Silas tilts his head. The jukebox moves on to the next verse. And my heart breaks a little.

“Are you saying we’re not welcome here anymore?”

I nod, even though it hurts.

“Well.”

He bends to pick up his hat. Plants it firmly on his head.

“All you had to do was tell me so, Lukas.” He gestures to Willis, who reaches down and, with inhuman strength, slings Dru’s body up around his shoulders. Silas holds open the door and Willis goes through. Silas starts to follow, pauses to look back.

“But you owe me for Jasper,” he says, voice hard like it wasn’t before, “and I’ll have to collect one day.”
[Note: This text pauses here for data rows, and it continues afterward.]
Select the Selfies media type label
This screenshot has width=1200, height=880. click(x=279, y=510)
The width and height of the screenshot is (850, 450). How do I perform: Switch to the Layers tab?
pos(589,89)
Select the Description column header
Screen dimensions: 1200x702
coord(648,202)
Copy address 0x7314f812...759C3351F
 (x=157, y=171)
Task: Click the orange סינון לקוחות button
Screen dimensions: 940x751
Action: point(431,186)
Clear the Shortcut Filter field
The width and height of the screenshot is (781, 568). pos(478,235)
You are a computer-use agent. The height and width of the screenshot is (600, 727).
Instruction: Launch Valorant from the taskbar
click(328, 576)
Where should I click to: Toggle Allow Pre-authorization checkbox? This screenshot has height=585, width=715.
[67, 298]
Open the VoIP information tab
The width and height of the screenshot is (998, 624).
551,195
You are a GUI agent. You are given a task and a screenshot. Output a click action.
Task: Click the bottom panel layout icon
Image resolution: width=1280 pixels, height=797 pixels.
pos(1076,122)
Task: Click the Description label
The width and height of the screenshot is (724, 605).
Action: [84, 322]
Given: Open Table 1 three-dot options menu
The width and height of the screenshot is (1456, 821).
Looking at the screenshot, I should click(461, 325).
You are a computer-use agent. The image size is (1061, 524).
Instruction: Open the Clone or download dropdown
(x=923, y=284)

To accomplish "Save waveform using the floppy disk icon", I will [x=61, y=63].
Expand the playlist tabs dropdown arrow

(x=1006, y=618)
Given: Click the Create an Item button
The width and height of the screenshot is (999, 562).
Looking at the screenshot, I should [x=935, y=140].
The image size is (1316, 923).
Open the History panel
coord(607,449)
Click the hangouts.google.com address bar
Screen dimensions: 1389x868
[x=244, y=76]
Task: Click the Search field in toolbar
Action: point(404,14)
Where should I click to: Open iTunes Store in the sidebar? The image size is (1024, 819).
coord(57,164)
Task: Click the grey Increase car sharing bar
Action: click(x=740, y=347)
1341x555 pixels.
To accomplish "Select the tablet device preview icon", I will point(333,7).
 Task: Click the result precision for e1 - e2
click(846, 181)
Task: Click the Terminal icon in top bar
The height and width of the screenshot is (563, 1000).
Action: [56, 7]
I watch them go. Watch until they fade into the darkness, until I’m sure there’s nothing in the parking lot, not even racoons. And then I collapse.

 

* * *

 

Landry finds me on the floor the next morning and lectures me about alcohol and drinking too much. But we both know I don’t drink, and she makes me a stack of pancakes and an oversized cup of coffee. Workers come to haul the old jukebox away by noon, and we don’t talk about it again. Neveah never comes back to the diner, and a few weeks later, Landry tells me that Neveah moved away, got into a four-year college somewhere. Jason and the Toad Twins wash up the next month, exsanguinated. Rumors circle for a while about some weird drugs that must be on the market, and their story even makes one of the prime-time mystery shows, the connection to the Finleys’ deaths too strange to ignore. The conspiracy podcasts go wild. They called it “Murder in Blood River,” and it causes a sensation for a while, but people have no idea. Not really.

Sometimes I hum that song, especially when I’m studying for my GED or getting the house ready for sale, but I never put my heart into it. I’ve decided to leave this shit town after all. Head to Dallas or Denver or something. Try to make my own way, see what happens.

I wonder if Silas will ever come to collect on Jasper’s death, like he said he would. I know all I have to do to find out is sing for him and mean it. But I won’t. Not for a while. Not until I’m ready. And while I wait, I’ll dream of a beautiful black-haired boy in a cowboy hat with oil slicks for eyes.